5 Hal untuk Menjamin Implementasi Customer Service yang Excellent

Banyak perusahaan telah memiliki Design Customer Service untuk customer Journey, di setiap Moment-of-Truth dan Contact Point-nya namun gagal membuat implementasi CS bertahan dan semakin baik. Beriku ini adalah 5 hal utama yang harus diperhatikan:
  1. Struktur Organisasi. Perusahaan akan peduli CS bila CS menjadi bagian dari KPI (Key Performance Indicator) Executive, oleh sebab itu perlu seorang PIC yang memiliki team (Department, Divisi) untuk mengerjakan dan melapor perkembangannya langsung kepada CEO. Beberapa perusahaan, seperti Oracle memiliki jabatan CCO (Chief Customer Officer) yang direct report kepada CEO dan bertanggungjawab atas customer experience, contact point, dan semua campaign yang menyasar customer; tentunya berkoordinasi dengan CMO (Chief Marketing Officer) yang lebih banyak bertanggungjawab dari sisi produk.
  2. Management Cycle. CS tidak pernah merupakan kinerja final (final performance), CS selalu adalah milestone. Artinya CS harus selalu ditingkatkan sebab persaingan yang semakin ketat, perkembangan tehnologi, customer yang semakin demanding, dan fitur CS yang di-copy. Dari kacamata manajemen, ini artinya CS harus selalu memutar roda P-D-C-A: merencanakan, melakukan, mengecek dan meningkatkan. Bila sudah melakukan service, pengecekan dan peningkatan harus selalu di-standarisasi, dievaluasi, di-ubah untuk menjadi lebih baik, dilaporkan dan di-standarisasi kembali.

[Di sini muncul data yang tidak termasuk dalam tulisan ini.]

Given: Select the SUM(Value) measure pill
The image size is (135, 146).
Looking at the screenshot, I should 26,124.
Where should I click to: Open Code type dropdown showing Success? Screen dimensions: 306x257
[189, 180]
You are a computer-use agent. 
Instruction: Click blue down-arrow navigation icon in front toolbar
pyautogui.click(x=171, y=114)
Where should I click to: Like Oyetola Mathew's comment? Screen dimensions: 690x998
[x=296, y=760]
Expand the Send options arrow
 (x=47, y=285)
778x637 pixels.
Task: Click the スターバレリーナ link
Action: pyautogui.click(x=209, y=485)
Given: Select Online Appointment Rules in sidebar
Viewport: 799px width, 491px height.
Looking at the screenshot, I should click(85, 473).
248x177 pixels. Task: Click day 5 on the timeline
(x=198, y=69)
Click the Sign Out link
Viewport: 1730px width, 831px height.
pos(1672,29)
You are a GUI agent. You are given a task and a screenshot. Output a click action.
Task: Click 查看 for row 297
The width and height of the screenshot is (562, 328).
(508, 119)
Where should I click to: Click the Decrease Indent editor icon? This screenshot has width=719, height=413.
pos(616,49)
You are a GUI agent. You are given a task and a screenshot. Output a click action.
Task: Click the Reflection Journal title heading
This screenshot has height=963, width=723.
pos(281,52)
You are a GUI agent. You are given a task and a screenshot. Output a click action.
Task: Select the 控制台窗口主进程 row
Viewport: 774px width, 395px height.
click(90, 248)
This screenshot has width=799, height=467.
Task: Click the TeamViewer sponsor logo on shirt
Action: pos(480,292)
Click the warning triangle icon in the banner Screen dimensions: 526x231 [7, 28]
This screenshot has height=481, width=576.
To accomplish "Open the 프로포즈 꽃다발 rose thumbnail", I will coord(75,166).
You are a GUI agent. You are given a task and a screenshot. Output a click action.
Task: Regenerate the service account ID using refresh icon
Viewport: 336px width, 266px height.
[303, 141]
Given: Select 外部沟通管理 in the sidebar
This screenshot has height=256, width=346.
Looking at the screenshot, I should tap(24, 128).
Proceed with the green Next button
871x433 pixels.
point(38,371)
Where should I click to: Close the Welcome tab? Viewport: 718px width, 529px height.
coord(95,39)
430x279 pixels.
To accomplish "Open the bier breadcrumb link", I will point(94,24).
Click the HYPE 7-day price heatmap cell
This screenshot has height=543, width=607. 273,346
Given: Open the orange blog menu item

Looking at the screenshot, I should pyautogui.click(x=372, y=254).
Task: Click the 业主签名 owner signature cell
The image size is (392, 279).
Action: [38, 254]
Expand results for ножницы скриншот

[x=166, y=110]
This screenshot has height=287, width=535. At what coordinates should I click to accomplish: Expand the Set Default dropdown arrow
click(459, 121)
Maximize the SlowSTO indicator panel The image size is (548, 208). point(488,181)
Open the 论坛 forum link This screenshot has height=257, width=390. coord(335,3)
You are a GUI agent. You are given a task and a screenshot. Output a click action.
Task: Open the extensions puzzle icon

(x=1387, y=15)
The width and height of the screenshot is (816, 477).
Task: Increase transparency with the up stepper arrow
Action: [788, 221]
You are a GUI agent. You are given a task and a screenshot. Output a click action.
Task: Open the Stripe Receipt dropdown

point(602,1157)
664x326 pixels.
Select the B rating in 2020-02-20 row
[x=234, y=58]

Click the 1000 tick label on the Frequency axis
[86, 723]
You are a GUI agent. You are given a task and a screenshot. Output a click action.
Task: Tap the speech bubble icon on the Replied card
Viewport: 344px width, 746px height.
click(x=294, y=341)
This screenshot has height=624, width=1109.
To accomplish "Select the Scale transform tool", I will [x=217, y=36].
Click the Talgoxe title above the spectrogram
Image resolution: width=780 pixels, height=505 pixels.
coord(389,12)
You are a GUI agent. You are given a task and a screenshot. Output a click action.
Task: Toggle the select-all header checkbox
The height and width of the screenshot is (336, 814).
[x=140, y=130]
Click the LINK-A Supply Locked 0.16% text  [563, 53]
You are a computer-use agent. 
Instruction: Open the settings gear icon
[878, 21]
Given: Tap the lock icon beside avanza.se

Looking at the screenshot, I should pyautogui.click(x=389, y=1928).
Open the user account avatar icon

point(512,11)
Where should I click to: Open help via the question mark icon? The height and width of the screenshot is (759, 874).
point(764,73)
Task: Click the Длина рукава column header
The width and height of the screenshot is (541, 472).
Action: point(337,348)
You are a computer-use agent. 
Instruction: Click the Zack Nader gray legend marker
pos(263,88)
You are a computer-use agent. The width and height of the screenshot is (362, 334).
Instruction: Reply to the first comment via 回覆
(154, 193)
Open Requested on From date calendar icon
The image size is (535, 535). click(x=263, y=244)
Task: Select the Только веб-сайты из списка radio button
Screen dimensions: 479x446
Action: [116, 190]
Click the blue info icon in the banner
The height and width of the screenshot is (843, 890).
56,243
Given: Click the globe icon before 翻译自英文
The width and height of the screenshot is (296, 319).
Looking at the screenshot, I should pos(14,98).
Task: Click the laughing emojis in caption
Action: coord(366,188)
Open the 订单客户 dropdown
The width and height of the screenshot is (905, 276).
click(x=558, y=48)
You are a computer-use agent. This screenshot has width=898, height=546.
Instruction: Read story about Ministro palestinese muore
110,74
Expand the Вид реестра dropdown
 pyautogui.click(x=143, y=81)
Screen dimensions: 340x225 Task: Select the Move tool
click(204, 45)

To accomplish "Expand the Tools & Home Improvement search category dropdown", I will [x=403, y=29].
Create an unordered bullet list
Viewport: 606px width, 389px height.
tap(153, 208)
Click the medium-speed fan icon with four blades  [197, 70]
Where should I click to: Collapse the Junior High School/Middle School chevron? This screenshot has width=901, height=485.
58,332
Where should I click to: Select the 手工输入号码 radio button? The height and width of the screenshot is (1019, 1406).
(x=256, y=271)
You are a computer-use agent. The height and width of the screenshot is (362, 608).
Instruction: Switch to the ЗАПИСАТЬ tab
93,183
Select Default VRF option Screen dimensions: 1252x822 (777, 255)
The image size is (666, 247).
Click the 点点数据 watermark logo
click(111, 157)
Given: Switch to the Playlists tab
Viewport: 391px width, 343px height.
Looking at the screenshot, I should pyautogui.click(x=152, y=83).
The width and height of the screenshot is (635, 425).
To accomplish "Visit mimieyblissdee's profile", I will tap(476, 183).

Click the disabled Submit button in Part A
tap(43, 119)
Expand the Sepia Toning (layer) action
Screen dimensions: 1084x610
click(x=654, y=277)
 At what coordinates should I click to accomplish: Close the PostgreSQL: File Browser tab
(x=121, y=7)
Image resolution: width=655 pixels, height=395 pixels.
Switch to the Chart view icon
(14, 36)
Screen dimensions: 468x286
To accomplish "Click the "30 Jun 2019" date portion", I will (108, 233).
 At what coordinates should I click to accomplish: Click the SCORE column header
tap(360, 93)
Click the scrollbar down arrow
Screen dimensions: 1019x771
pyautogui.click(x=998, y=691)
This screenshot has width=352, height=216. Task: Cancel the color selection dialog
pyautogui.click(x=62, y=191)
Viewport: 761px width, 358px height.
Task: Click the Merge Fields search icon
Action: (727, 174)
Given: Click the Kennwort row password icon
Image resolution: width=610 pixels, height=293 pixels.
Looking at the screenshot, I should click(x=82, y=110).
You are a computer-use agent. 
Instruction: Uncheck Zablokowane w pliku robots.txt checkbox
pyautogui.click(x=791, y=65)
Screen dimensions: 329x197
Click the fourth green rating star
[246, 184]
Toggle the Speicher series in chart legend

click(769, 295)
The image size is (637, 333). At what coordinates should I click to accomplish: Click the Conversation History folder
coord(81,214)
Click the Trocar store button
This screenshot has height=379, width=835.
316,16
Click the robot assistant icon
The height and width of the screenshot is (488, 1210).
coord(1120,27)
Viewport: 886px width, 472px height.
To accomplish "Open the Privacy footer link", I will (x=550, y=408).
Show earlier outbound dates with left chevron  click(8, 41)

  3. Komunikasi. Komunikasi verbal dan non-verbal bukanlah hanya bertukar informasi, namun juga emosi. Bila frontline melayani customer dengan happy, maka customer juga akan menerima emosi positif dari interaksi tersebut; ini seperti ketika kita terpancing marah saat kita bertanya dan menerima jawaban yang ketus. Banyak kali customer memaafkan produk atau layanan yang kurang sempurna, sebab yang diinginkan adalah sikap frontline yang bersahabat, sadar diri, dan segera memperbaiki yang kurang. Untuk membuat frontline mampu berkomunikasi demikian, perusahaan jelas harus memastikan frontline-nya dan juga karyawan lainnya happy. Selain itu Leader juga harus berkomunikasi kepada setiap karyawan di bawahnya dengan kaidah CS dan membuat komunikasi tersebut sebagai bagian CS Culture Development, melalui slogan CS, artefak, upacara dan lainnya sehingga semua bagian jelas mengerti CS yang baik, dan yang dihargai manajemen itu yang seperti apa.
  4. Fasilitas. Tidak dipungkiri, CS menuntut prasarana fisik tertentu agar frontline dapat melayani customer dengan lebih baik. Dari service yang di-design, maka dapat diturunkan fasilitas yang diperlukan perusahaan dan frontline. Perusahaan yang ingin memberikan kepuasan melalui konsultasi telpon 24 jam sehari, harus menyediakan Call Center 24 jam dilengkapi dengan tehnologi IVR, ADC, dll yang membuat customer cukup sekali bertelepon dan langsung masuk ke lin telpon perusahaan, tidak perlu berbicara kepada Inbound Agent untuk hanya mengecek sisa saldo, atau bila harus menutup kartu kredit tidak perlu “dilempar-lempar” dan berbicara berulang kali kepada Officer yang berbeda-beda. Di lain pihak Call Center Agent memerlukan fasilitas tertentu untuk dapat memberikan layanan yang bagus, seperti kendaraan transport malam hari, dan ruangan Call Center yang mampu meredam stress. 
  5. Sistem. Selain fasilitas, pelayanan yang WOW juga memerlukan prasarana non fisik. Kembali kepada contoh di atas, Call Center memerlukan Call Standard, yaitu bagaimana melakukan service call yang baik, memerlukan SOP yang menjembatani Call Center dengan Departemen lain yang terkait terutama untuk meneruskan complaint dan menjaga cycle-time solusi dari keluhan customer. Selain itu tentunya diperlukan training, dan mekanisme bilamana Call Agent “harus” melampaui wewenang biasanya (empowerment), misalnya In-bound Agent “dapat”menelepon customer tanpa melalui Outbound Agent. Hal yang terakhir ini sering dilupakan, padahal sangat dibutuhkan karena customer yang in-bound terutama untuk complaint ingin diupdate progress masalahnya oleh Agent yang sama.